Стоит напомнить эпиграф к начавшему выходить в 1857 г. герценовскому «Колоколу» (спустя два года после публикации диссертации): «Зову живых!» Да и сам символ «колокола», отзванивающего по павшим и умершим, который вместе с тем мог звучать, как набат, «звонить», созывать живых людей, будить их от мертвого сна (вспомним хотя бы характерный для русской поэзии того времени образ «вечевого колокола» как символа задавленной московским самодержавием Новгородской республики). Если же говорить, как этот тезис связан с искусством, не противоречит ли ему, то достаточно напомнить фразу Льва Толстого, который в 1865 г. начал публикацию «Войны и мира» и, разумеется, не принимал участия в развернувшихся спорах вокруг диссертации Чернышевского, однако в письме (лето 1865 г.) к П.Д. Боборыкину написал, иронизируя над его пристрастием к злобе дня: «Вопросы земства, литературы, эмансипации женщин и т. п. полемически выступают у вас на первый план, а эти вопросы в мире искусства не только не занимательны, но их нет. Вопросы эмансипации женщин и литературных партий невольно представляются вам важными в вашей литературной петербургской среде, но все эти вопросы трепещутся в маленькой луже грязной воды, которая кажется океаном только для тех, кого судьба поставила в середину этой лужи. <…> Цель художника… в том, чтобы заставить любить жизнь в бесчисленных, никогда не истощимых всех ее проявлениях»[151].

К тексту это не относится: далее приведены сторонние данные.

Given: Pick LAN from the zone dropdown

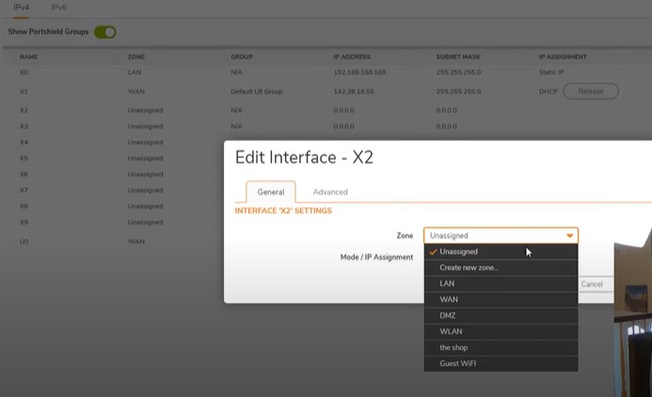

Прекрасное есть жизнь… личности

Однако о какой «жизни» идет речь? Вл. Соловьёв одним из важнейших тезисов диссертации назвал признание Чернышевским объективной красоты в природе. Это верно, и о важности этого тезиса сегодня можно говорить в связи с лавиной экологических предсказаний, пророчеств и тревог. Но сам же Соловьёв, указав на христианский смысл диссертации, позволяет взглянуть дальше. Ведь основная проблема ее была все же в том, что речь тут прежде всего шла о жизни человека. «Прекрасное есть жизнь, – писал Чернышевский и, уточняя, добавлял: – и ближайшим образом, жизнь, напоминающая о человеке и о человеческой жизни» (Чернышевский, II, 13). Однако же и люди бывают разные, вследствие этого еще пояснение: «прекрасно то существо, в котором видим мы жизнь такою, какова должна быть она по нашим понятиям» (Чернышевский, II, 10). Однако современники справедливо могли сказать, что «наши понятия» бывают разные. Чернышевский вполне предвидел этот вопрос. Говоря о сложившемся в самодержавной России восприятии красоты среди разных слоев населения, в своей диссертации НГЧ выстраивает своеобразную триаду.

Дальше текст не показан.